What Are Pluggable Authentication Modules

Pluggable authentication modules (PAM) are PAM API implementations allowing developers to perform custom authentication processes in the Linux operating system. Since its inception, PAM modules traditionally have extended default authentication mechanisms, but this post highlights the method and benefits of augmenting the authentication process. Since you can require different pluggable authentication modules for a specific operating system service (e.g., ssh, sudo), you can implement a PAM module that calls an external authorization service to augment the authentication decision made by any local operating system configuration.

For example, a user may establish an ssh session with a Linux server only during business hours, the network location matches a specific region, and an active service desk case is open for the user. This temporary access does not rely on “long-standing” or ambient permissions for the user but rather the PAM module allows or denies access to the server or command being executed based on dynamic authorization decisions made by an external policy decision point with critical business context.

Continuous Access Management

Continuous access management is the combination of methods, technologies, and business processes used to manage access to applications, infrastructure, or data using a dynamic and real-time authorization check for every request made by a user, device, or application to a resource provider (e.g., Application, Microservice, Database).

Continuous Access Management for Linux

Continuous access management, which includes dynamic, fine-grained authorization, must be considered as a part of an overall zero trust security strategy for accessing critical infrastructure. Here are some reasons why extending PAM modules with continuous access management makes sense:

  • Server access should be more than authentication - Historically, PAM modules are used to authenticate a user, but there is one specific PAM API function (pam_sm_acct_mgmt) that is not meant to identify who the user is, but rather answer the question of whether the user should be able to access the server or run a command in that very instant the user is attempting to access the server or run a command (e.g. sudo). This ability to implement the account management interface of the PAM API has been included since the beginning of the API implementation. See this post from the beginning of PAM modules in 1997 for more information.

  • Privilege escalation requires business justification - In most cases today, it is not sufficient to just allow escalation of privileges on a server by adding the user directly to the sudoers file or an admin group. In addition, sharing user accounts (e.g system privileged account) opens an organization to significant risk and challenges in auditing who (i.e. person) is behind the usage of the shared account.

    Most security administrators and program managers will require business rules and or justification for access. For example, if a certain set of Linux servers are used to host a sensitive application and sensitive data, then it may be necessary to ensure there is an approved service ticket that necessitates access to the Linux server. The only way to implement this easily is by using an external authorization policy engine, like SGNL, that has the capability of recognizing organization state and context.
==========
GIVEN INSTRUCTION 1: From the extract on pluggable authentication modules, copy the passage between "Continuous access management is" and "Application, Microservice, Database).", inclusive.
GIVEN INSTRUCTION 2: List the examples of a resource provider given in the extract on pluggable authentication modules.
==========
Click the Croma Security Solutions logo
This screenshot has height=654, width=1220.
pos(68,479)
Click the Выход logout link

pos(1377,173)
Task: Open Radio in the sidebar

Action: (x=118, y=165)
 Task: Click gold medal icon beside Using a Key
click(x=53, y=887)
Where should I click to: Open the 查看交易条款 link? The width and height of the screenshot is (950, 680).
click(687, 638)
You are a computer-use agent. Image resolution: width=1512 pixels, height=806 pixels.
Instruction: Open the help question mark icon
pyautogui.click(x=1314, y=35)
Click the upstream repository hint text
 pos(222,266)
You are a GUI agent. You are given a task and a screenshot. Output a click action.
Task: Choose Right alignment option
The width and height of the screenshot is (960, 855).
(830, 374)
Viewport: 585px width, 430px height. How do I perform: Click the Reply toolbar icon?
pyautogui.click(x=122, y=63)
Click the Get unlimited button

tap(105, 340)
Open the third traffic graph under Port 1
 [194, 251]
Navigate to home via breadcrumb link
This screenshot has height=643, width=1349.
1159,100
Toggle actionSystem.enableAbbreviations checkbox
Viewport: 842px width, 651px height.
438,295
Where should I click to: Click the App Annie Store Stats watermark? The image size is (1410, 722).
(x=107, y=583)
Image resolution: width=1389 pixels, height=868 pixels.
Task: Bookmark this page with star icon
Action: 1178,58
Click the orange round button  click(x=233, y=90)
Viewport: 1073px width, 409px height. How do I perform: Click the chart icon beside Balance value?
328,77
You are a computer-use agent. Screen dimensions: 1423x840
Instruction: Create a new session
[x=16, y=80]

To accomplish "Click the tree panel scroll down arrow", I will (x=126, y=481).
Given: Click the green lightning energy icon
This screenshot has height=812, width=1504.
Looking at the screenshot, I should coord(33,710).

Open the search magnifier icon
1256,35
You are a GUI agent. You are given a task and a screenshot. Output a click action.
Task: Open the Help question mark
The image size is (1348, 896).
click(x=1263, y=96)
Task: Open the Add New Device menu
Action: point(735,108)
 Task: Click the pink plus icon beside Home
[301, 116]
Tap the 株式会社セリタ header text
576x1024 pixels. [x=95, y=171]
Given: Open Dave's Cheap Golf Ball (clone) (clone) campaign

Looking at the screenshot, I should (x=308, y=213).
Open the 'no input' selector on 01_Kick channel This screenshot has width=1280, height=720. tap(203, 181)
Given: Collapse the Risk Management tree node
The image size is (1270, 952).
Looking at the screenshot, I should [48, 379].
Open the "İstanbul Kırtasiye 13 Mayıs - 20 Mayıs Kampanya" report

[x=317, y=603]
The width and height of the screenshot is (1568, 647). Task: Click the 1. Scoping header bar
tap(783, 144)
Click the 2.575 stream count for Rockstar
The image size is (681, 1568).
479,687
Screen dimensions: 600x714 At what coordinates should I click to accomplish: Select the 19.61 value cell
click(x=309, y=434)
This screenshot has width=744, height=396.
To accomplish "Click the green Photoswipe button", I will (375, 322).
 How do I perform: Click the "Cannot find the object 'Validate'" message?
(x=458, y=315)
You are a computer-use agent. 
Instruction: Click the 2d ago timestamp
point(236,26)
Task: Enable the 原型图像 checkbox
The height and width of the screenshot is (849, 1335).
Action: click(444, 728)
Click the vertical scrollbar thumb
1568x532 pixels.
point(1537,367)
==========
RIGHT ANSWER 1:
Continuous access management is the combination of methods, technologies, and business processes used to manage access to applications, infrastructure, or data using a dynamic and real-time authorization check for every request made by a user, device, or application to a resource provider (e.g., Application, Microservice, Database).

RIGHT ANSWER 2: Application, Microservice, Database